§ DOCUMENT EXCERPT
Olfactory neuroblastomas (esthesioneuroblastomas) are rare malignant cranial base tumors, consistent with undifferentiated neuroectodermal tissue. These tumors were first recognized by Berger and Luc in 1924.1 They originate from the olfactory neuroepithelium lining the roof of the nasal vault, close to the cribriform plate. They account for 3% of all intranasal neoplasms and can invade the anterior cranial base by growing through the cribriform plate.2
Craniofacial resection has long been the standard surgical treatment for anterior cranial base tumors, including olfactory neuroblastomas.3 It can provide a wide surgical exposure and multidirectional approaches to the anterior skull base through transcranial and transfacial routes and thus facilitates oncologically sound surgical resections. However, the disadvantages of a facial incision or osteotomy include facial scars, possible facial bone defects, and even necrosis of translocated facial bone.4,5 Facial scars also have a psychiatric effect on patients.
We report our experience with the transcranial resection alone for selected patients with an olfactory neuroblastoma. The goal of the surgical approach is to remove tumors transcranially and to avoid facial incisions or osteotomies, thus preventing complications associated with transfacial approaches.

§ DATA UNDER STUDY
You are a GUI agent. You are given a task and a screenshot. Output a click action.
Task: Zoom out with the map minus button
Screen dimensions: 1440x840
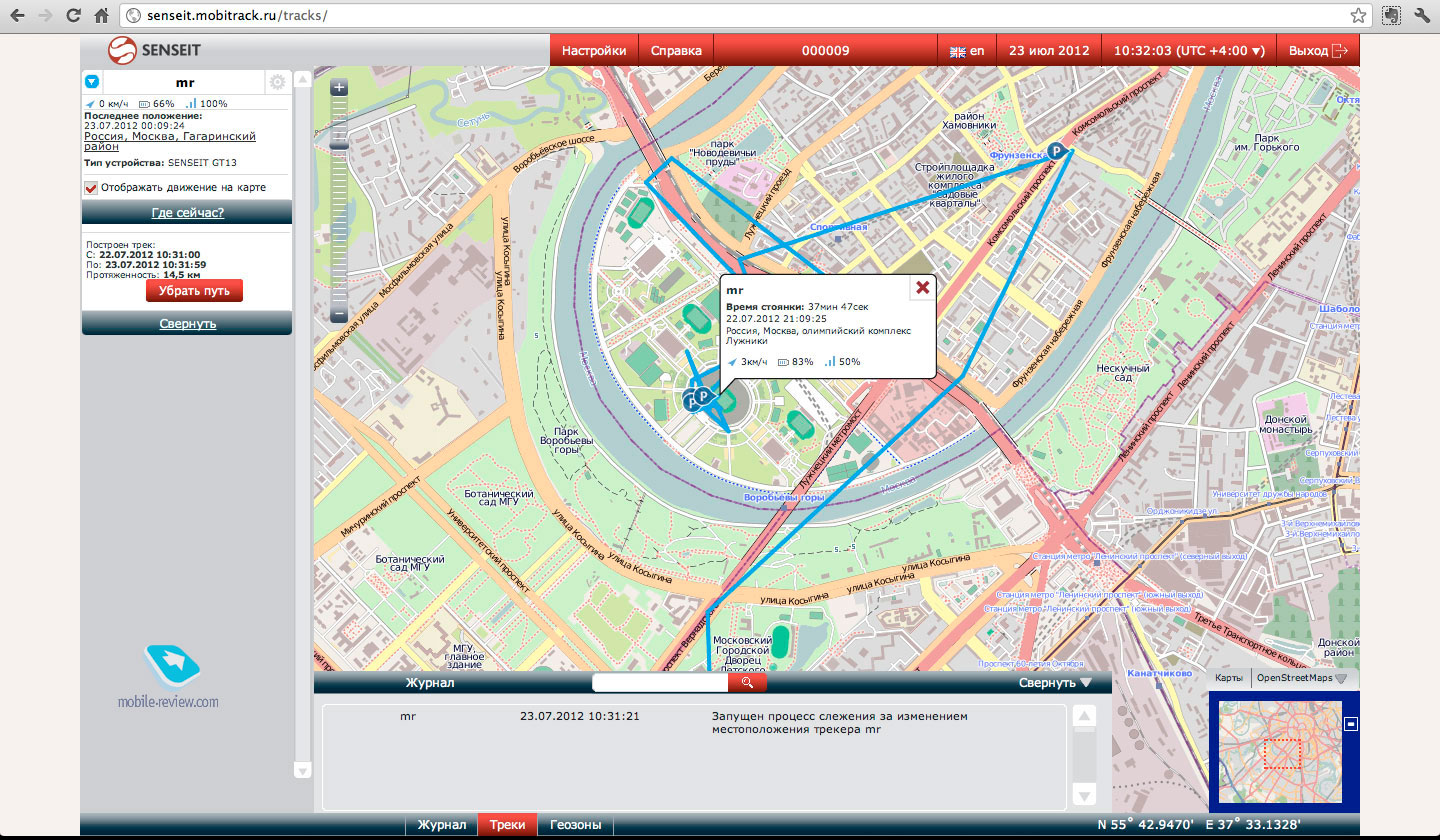point(339,314)
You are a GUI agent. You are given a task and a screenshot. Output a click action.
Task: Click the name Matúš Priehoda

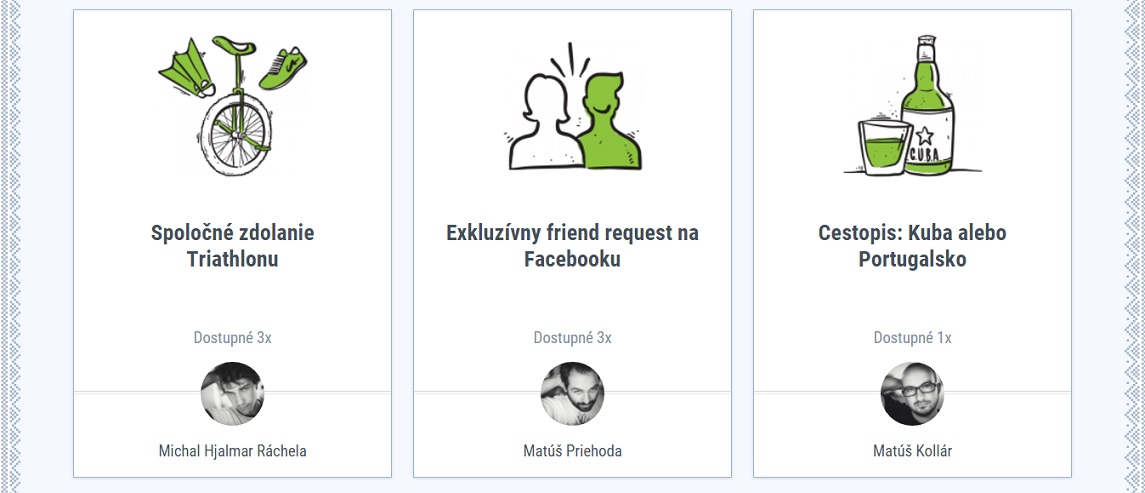pos(572,451)
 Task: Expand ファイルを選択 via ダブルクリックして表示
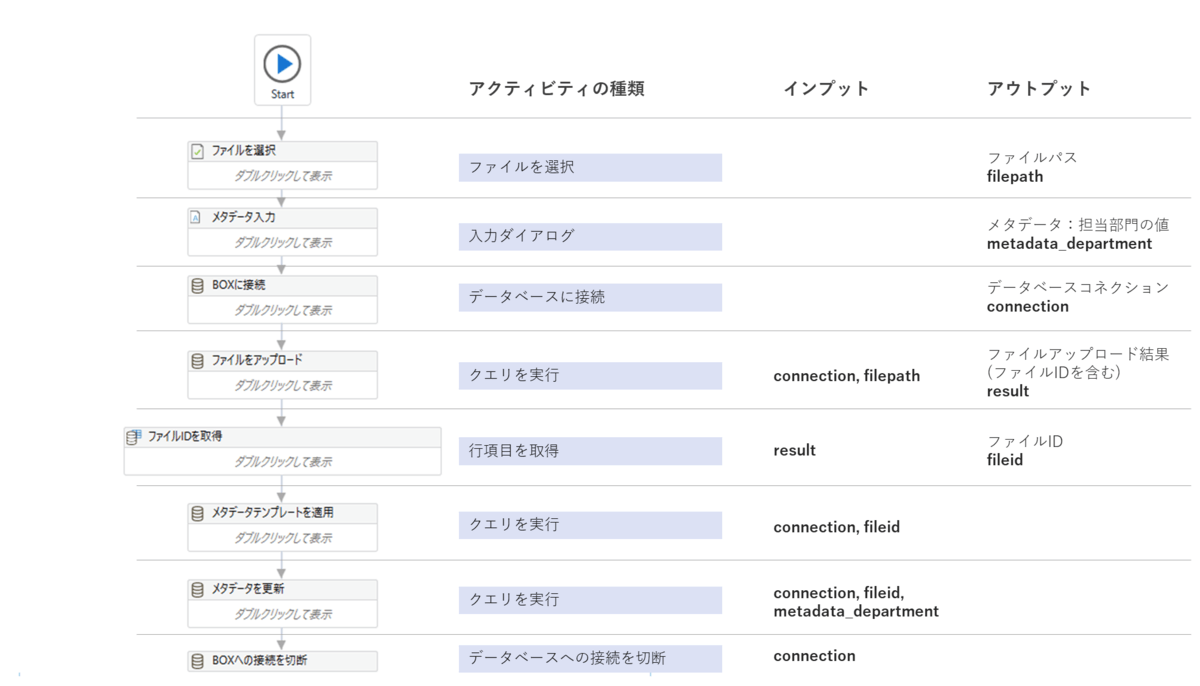283,176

§ WORK INSTRUCTIONS
a - Decide whether each statement agrees with the olfactory neuroblastoma excerpt, answering yes or no and quoting the deciding words: (i) Olfactory neuroblastomas account for 3% of all intranasal neoplasms. (ii) Berger and Luc first recognized these tumors in 1934. (iii) The reported approach removes tumors through transfacial routes.
b - Please set down part of the olfactory neuroblastoma excerpt word for word. Begin at the words "We report our", and stop after "with transfacial approaches.".
c - According to the olfactory neuroblastoma excerpt, why does the reported approach use transcranial resection alone?
The lines are not needed for anything here.

§ EXPECTED RESULTS
a -
(i) Yes: "They account for 3% of all intranasal neoplasms"
(ii) No: "These tumors were first recognized by Berger and Luc in 1924"
(iii) No: "The goal of the surgical approach is to remove tumors transcranially and to avoid facial incisions or osteotomies"

b -
We report our experience with the transcranial resection alone for selected patients with an olfactory neuroblastoma. The goal of the surgical approach is to remove tumors transcranially and to avoid facial incisions or osteotomies, thus preventing complications associated with transfacial approaches.

c - It removes tumors transcranially to avoid facial incisions or osteotomies and so prevent the complications of transfacial approaches. Those complications include facial scars, possible facial bone defects, and even necrosis of translocated facial bone. Facial scars also have a psychiatric effect on patients.